Material provided:
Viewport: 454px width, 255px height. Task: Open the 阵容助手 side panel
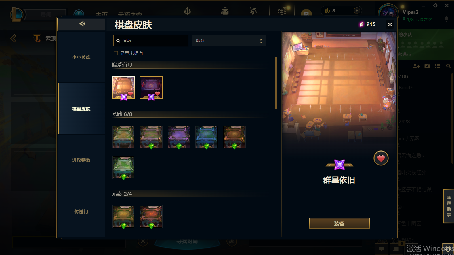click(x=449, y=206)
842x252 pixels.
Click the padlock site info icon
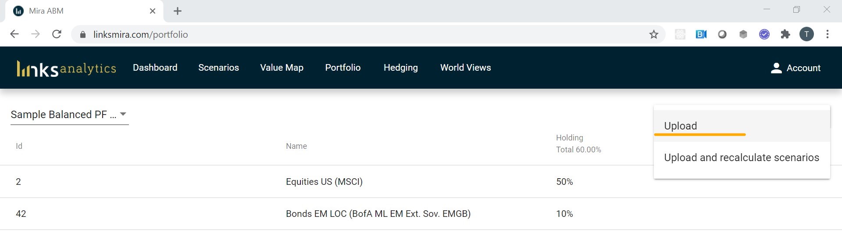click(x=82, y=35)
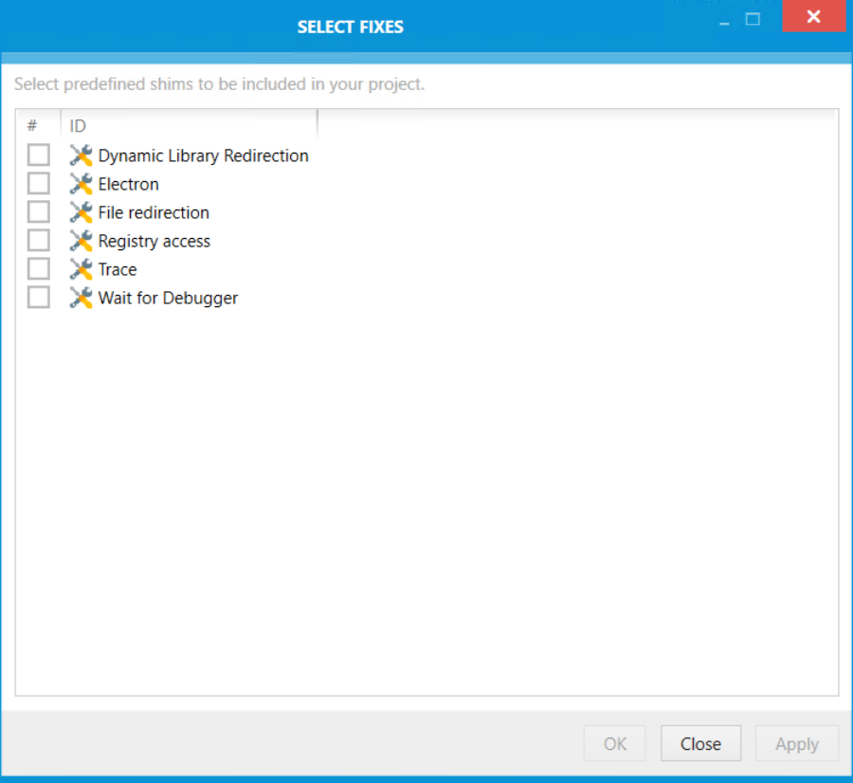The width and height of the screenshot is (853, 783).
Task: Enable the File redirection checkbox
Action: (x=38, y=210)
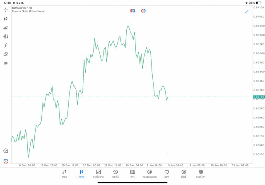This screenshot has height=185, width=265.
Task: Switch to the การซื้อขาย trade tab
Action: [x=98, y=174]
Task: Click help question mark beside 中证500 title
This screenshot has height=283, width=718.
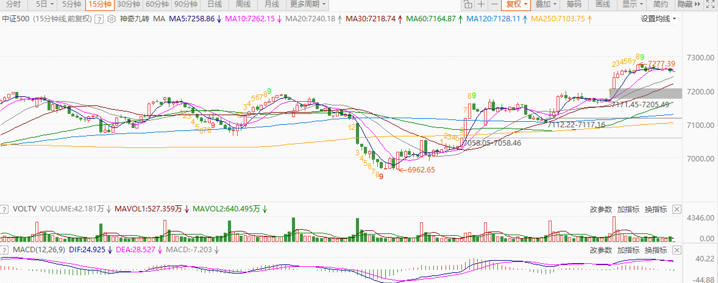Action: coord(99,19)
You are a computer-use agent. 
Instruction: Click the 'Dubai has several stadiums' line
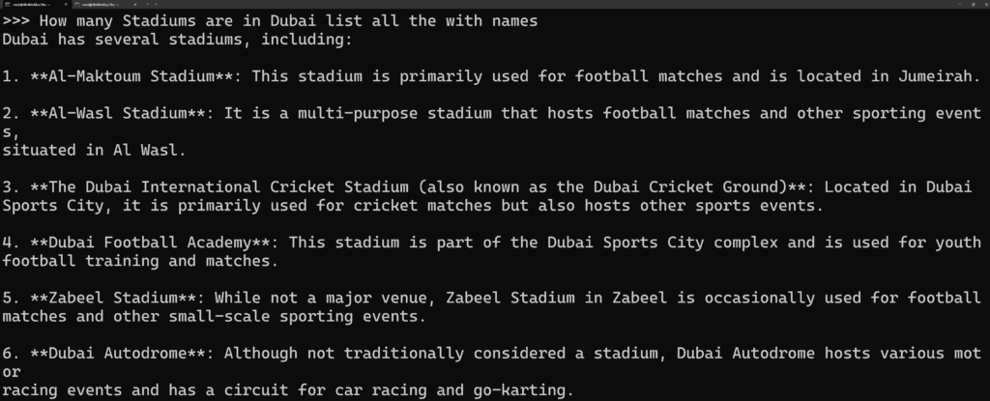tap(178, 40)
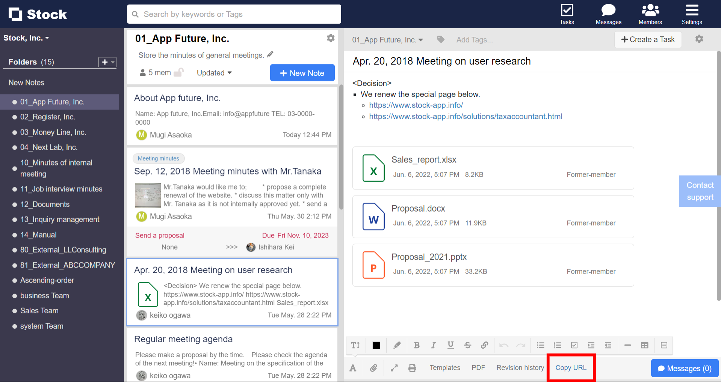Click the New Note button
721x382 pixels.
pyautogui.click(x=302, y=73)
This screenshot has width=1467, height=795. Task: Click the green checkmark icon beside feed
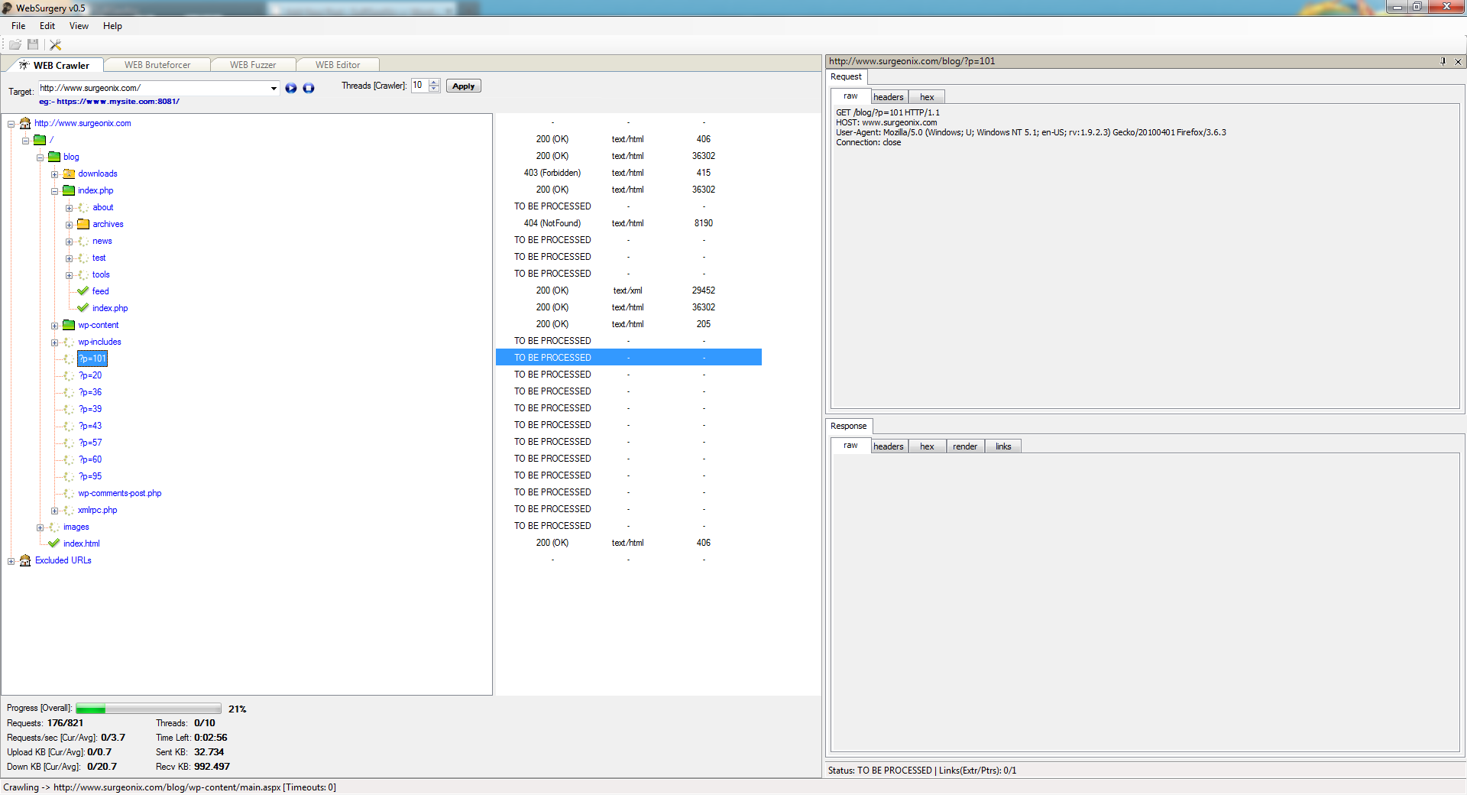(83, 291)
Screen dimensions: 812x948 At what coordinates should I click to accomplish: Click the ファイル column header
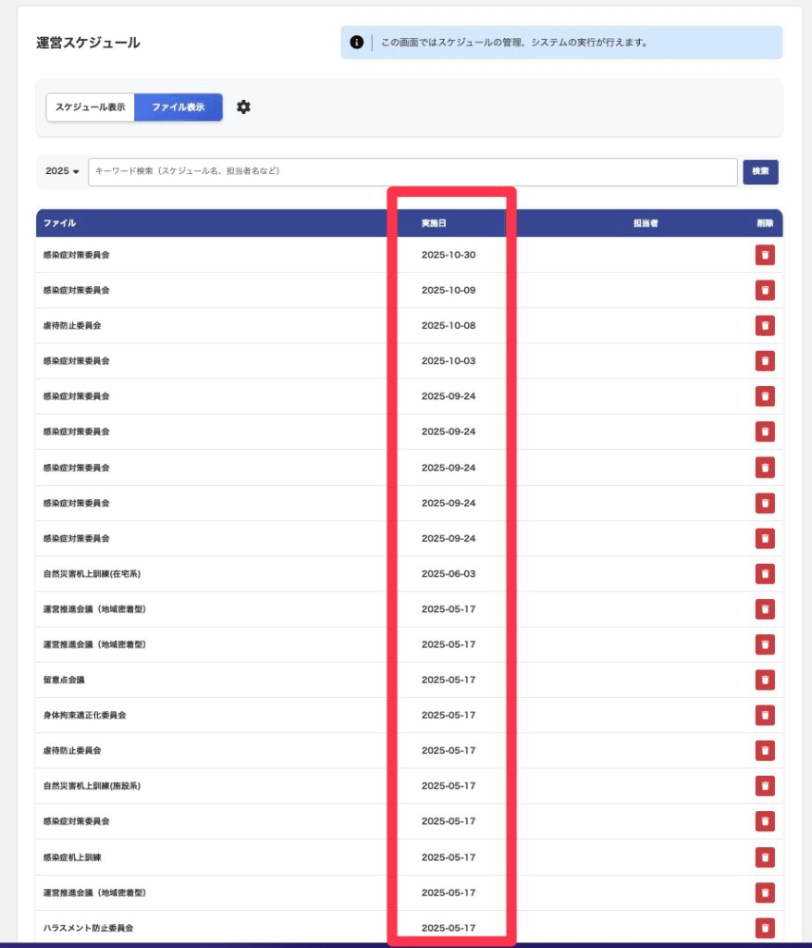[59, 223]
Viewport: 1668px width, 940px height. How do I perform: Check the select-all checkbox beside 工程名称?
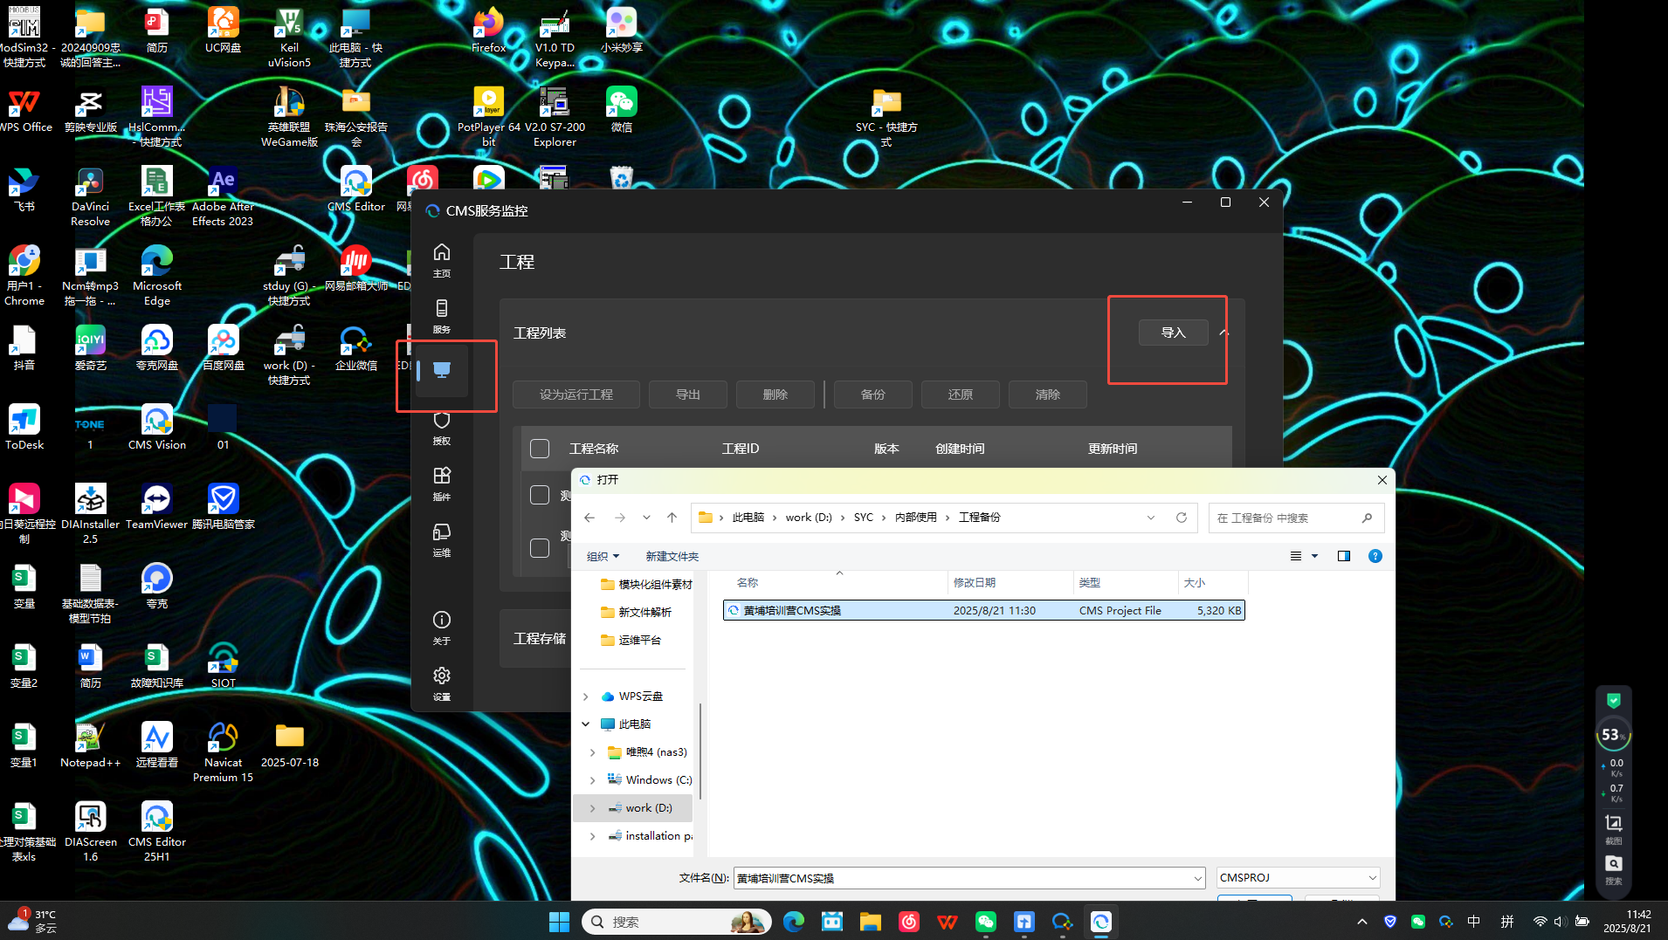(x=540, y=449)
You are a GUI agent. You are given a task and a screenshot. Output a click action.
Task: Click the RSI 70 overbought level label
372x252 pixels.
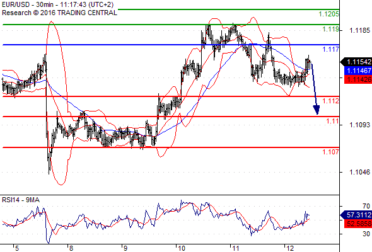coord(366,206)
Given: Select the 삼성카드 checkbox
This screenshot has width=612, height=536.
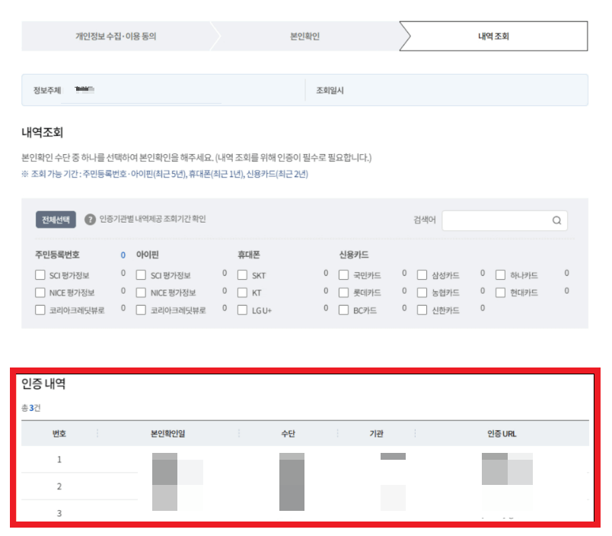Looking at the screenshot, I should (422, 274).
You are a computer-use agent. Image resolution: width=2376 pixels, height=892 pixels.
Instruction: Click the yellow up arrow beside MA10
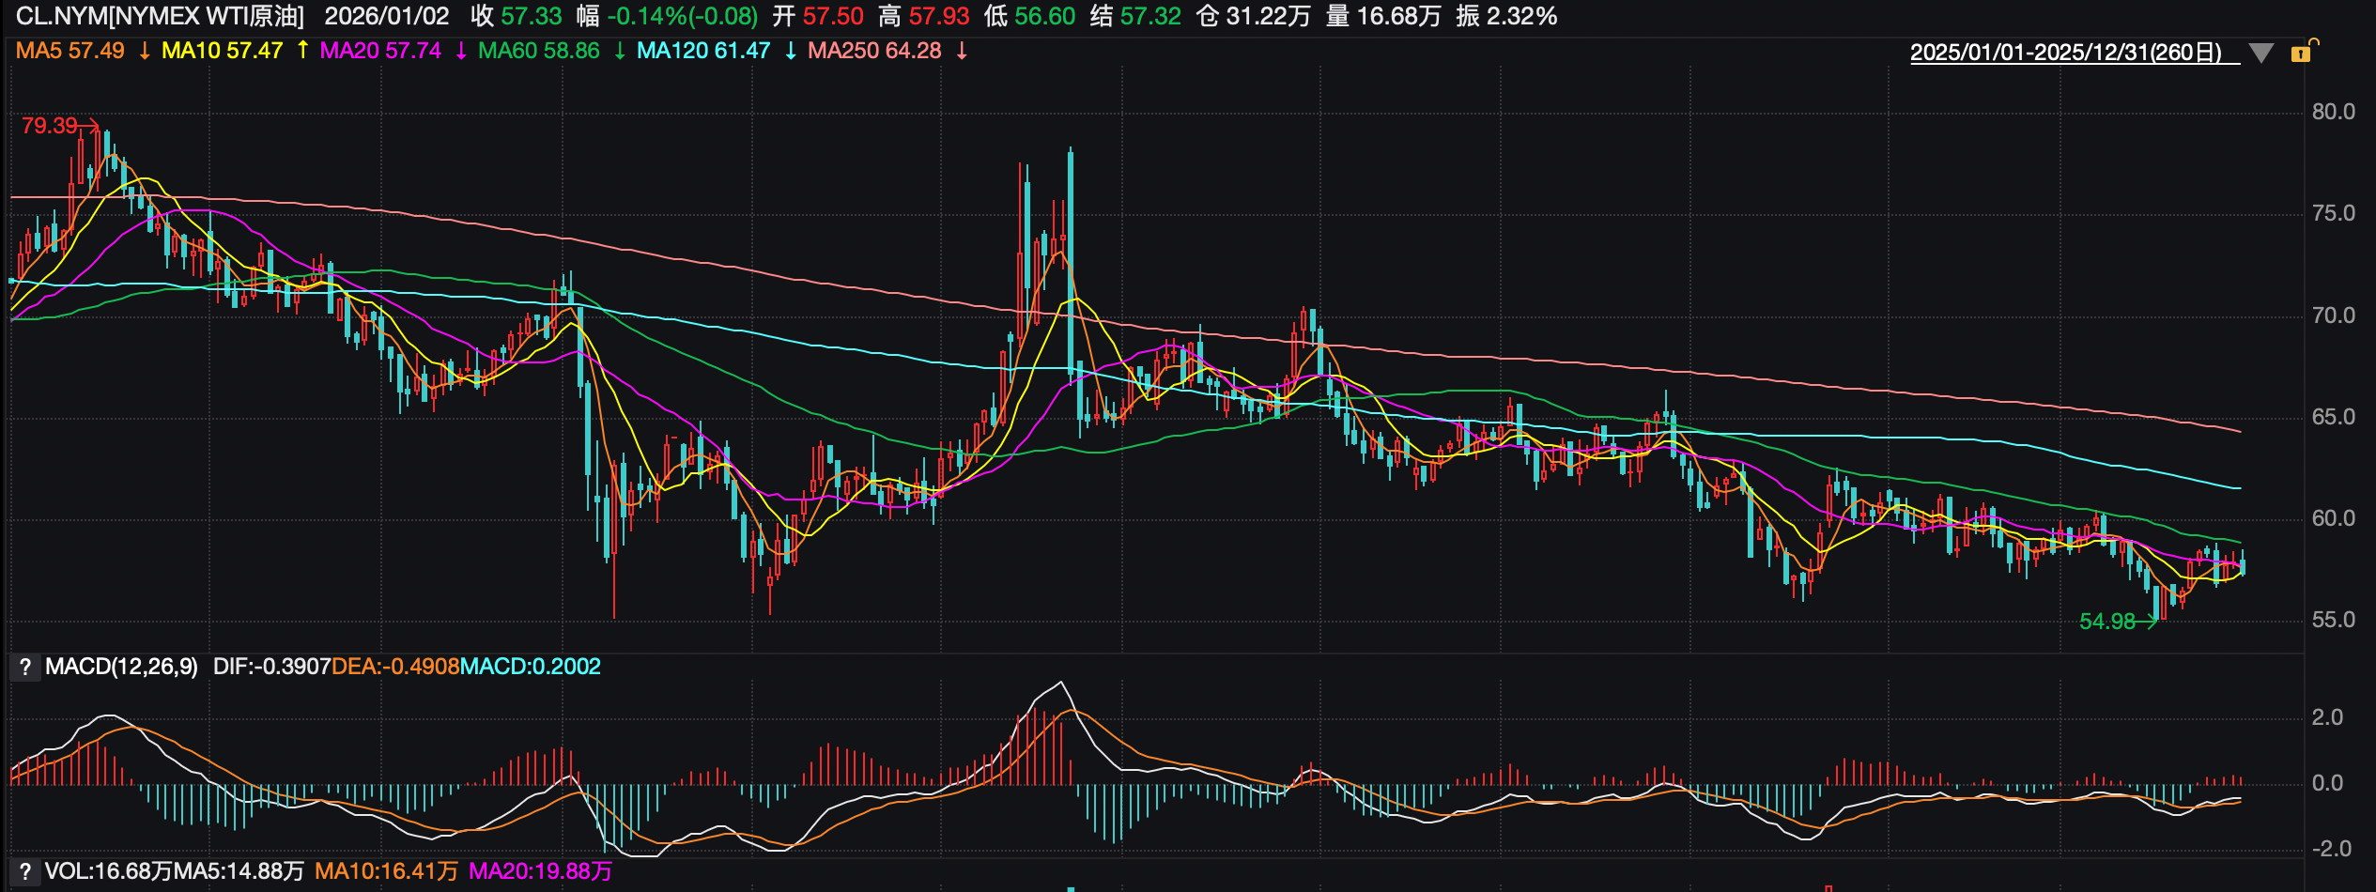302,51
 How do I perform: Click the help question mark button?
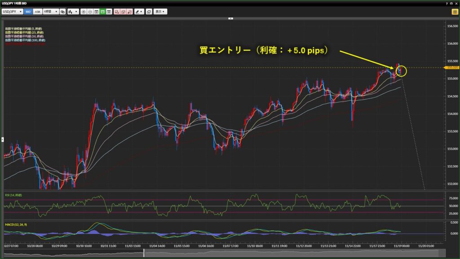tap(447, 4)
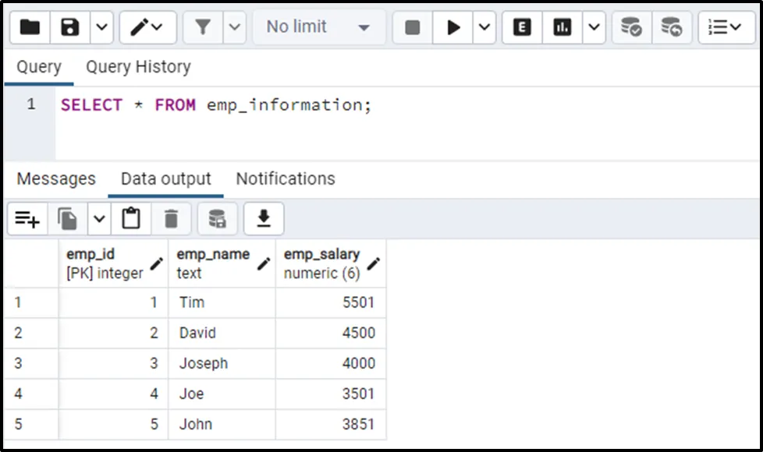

Task to carry out: Collect every line of the entries above that contains the word "Instruction", and copy each such line in full. Case counts.

Task response:
Instruction: Click the 'Dubai has several stadiums' line
Instruction: Click the yellow up arrow beside MA10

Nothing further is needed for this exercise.